◆ What you are asked to do: Work out how many lines in the listing below include the word "will". Give nothing but the number.

◆ Data for processing:
═══

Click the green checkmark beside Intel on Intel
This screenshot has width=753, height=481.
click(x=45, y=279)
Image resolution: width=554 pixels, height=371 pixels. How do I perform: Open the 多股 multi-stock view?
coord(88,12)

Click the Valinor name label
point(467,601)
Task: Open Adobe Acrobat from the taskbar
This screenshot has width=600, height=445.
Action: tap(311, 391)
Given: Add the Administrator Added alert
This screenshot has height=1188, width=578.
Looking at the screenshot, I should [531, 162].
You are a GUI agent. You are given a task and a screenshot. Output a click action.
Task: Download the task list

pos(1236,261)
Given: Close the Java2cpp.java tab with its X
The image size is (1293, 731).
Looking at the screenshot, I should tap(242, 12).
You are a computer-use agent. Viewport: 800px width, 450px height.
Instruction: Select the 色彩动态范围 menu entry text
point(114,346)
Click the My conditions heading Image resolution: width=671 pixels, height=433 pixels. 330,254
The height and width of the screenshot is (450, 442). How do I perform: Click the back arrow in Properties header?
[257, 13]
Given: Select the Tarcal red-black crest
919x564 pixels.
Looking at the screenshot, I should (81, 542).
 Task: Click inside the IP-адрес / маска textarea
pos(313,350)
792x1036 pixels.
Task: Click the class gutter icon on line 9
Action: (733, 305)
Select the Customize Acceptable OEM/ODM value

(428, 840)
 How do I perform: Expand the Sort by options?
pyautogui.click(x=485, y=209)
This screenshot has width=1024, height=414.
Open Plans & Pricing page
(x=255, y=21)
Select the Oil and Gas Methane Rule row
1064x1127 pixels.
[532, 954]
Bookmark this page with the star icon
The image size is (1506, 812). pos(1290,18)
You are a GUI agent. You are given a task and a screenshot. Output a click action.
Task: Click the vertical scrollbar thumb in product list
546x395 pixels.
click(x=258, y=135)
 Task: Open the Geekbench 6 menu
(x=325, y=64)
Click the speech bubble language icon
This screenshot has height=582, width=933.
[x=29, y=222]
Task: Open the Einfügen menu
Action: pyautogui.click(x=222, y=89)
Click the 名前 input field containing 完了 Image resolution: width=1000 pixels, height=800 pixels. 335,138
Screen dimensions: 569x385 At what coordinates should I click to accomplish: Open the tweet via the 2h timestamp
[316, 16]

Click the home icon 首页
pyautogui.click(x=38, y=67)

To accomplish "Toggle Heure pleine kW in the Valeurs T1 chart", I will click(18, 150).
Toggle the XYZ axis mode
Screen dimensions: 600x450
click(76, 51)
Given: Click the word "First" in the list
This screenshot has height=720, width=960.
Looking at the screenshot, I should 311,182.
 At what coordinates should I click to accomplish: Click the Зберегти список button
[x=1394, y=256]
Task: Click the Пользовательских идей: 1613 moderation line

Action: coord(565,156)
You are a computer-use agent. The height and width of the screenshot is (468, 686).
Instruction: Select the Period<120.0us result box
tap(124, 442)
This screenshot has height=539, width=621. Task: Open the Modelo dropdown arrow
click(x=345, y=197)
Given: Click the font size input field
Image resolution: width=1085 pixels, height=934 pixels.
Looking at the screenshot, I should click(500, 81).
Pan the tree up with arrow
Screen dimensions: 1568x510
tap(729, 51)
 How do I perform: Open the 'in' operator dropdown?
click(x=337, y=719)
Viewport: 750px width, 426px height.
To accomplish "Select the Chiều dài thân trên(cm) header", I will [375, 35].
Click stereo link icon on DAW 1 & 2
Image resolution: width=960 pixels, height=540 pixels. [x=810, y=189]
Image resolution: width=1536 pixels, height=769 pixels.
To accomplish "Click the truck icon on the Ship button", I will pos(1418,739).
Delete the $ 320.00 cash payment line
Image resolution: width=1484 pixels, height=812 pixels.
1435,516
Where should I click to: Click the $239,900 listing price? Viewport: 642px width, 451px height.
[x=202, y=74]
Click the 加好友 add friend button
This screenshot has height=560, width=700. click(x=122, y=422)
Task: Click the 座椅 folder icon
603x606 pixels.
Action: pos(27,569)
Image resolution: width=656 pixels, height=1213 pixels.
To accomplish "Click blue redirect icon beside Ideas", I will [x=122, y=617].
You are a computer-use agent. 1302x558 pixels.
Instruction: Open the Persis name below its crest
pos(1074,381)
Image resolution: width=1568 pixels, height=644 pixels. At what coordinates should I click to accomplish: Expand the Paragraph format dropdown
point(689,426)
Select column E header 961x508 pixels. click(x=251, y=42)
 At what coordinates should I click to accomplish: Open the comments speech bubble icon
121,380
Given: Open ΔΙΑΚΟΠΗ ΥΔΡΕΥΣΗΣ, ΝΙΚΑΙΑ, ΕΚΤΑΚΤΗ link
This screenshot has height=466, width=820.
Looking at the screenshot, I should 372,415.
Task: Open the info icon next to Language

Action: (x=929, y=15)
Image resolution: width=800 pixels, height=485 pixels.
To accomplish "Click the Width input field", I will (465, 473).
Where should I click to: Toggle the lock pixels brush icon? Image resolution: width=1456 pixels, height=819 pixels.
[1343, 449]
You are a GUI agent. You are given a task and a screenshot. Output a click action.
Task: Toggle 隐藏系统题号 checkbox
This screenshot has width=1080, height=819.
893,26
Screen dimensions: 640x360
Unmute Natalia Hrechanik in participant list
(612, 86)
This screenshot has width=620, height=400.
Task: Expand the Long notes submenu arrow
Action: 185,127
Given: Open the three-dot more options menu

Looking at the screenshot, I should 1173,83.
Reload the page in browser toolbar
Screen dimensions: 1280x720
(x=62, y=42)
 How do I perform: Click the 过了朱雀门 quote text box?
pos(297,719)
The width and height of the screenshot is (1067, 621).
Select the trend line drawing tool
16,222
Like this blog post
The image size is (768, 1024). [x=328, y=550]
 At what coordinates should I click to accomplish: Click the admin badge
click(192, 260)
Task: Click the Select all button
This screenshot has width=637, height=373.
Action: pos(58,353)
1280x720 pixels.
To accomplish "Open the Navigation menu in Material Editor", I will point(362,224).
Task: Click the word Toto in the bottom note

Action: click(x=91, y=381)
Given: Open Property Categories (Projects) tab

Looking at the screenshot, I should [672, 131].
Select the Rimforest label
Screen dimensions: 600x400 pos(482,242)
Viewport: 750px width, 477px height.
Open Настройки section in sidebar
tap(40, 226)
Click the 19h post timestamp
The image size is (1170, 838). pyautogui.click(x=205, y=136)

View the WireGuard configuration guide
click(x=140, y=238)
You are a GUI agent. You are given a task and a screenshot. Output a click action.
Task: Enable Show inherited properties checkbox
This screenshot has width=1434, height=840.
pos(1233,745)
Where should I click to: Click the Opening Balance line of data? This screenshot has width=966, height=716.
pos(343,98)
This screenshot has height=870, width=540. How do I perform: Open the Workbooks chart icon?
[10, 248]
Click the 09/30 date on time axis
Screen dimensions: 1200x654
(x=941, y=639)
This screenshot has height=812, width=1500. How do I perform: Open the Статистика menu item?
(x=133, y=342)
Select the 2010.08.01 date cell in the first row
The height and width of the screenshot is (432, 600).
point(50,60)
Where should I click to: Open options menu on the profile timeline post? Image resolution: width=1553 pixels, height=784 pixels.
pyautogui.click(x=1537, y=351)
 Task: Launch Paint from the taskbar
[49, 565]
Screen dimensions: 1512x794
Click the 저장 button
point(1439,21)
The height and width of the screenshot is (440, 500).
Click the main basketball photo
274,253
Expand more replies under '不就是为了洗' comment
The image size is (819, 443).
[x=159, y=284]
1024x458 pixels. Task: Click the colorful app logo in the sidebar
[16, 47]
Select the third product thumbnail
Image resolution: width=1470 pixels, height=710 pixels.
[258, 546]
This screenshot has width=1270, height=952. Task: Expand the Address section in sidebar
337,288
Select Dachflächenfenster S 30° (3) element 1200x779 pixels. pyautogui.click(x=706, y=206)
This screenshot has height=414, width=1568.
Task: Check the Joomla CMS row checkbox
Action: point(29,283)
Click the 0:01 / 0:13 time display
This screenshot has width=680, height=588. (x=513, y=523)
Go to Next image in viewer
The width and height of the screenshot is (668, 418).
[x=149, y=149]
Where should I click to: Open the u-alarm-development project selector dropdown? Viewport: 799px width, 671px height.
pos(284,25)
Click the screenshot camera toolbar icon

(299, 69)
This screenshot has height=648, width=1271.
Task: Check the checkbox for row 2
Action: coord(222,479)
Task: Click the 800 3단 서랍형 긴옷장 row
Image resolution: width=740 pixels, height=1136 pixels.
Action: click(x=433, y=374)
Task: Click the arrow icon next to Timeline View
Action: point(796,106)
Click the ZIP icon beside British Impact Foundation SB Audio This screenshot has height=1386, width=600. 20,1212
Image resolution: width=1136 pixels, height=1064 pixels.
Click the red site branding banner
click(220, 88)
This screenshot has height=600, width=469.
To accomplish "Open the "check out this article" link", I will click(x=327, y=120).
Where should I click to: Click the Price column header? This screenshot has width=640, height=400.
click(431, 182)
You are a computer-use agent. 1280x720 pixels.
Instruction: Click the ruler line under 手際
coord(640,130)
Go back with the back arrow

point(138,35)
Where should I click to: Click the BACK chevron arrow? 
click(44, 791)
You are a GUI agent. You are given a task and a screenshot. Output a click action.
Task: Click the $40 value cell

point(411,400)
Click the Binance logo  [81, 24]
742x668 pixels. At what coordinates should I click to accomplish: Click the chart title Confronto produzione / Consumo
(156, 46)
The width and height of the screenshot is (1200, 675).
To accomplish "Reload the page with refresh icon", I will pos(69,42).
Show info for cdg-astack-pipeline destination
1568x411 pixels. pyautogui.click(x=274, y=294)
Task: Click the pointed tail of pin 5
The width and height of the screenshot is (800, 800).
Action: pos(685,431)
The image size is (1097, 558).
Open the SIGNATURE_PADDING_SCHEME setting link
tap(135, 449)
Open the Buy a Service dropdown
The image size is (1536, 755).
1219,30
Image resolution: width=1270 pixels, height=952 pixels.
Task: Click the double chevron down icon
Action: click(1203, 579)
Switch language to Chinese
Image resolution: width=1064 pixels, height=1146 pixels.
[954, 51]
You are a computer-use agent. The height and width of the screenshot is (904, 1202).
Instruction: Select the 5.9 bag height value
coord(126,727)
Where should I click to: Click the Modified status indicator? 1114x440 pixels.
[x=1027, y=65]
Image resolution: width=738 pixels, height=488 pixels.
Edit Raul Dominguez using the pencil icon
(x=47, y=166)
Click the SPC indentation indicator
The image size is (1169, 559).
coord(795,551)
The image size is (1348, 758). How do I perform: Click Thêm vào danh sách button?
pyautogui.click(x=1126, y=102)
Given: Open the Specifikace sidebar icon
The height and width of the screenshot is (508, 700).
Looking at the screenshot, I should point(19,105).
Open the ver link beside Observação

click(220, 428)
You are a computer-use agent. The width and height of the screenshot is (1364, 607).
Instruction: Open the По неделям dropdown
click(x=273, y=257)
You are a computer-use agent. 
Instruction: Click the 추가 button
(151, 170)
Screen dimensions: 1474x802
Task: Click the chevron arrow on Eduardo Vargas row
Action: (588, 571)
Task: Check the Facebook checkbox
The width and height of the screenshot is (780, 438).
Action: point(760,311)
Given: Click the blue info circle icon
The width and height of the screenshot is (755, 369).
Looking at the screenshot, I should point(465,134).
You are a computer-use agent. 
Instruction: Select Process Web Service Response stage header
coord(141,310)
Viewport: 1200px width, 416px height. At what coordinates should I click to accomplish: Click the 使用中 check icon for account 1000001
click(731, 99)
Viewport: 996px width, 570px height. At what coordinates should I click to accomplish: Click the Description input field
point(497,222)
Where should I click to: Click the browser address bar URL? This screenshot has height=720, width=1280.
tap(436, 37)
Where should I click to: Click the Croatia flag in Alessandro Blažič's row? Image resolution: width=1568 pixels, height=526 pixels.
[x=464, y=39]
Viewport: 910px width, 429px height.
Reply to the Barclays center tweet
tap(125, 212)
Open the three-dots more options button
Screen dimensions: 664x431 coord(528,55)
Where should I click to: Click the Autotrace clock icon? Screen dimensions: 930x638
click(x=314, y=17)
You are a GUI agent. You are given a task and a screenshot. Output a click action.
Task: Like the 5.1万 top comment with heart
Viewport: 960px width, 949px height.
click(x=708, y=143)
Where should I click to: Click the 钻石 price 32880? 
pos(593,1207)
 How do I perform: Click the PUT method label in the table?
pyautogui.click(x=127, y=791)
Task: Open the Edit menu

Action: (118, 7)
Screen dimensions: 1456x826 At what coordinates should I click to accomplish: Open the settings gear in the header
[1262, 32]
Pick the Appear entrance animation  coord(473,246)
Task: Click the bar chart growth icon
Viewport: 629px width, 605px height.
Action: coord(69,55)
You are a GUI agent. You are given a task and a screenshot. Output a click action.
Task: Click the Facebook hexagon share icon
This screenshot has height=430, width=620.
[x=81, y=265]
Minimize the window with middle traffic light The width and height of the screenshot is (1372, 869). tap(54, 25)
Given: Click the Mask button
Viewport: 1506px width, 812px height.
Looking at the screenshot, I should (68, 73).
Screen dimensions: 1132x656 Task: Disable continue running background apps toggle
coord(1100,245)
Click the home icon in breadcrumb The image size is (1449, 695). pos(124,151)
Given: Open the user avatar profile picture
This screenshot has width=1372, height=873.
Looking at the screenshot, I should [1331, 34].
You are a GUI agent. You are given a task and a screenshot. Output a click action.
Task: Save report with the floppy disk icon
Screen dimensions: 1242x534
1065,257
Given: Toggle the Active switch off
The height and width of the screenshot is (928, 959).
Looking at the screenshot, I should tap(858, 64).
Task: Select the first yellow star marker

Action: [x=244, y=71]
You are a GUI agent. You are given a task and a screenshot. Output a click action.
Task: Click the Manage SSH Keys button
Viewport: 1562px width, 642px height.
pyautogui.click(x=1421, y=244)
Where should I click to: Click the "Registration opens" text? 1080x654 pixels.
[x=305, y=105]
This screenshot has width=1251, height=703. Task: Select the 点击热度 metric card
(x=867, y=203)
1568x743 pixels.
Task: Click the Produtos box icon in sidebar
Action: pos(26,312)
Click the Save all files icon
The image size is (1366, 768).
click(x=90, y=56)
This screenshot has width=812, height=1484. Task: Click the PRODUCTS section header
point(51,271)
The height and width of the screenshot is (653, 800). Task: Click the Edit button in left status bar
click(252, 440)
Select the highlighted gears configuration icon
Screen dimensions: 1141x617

═══

◆ Solved exercise: 8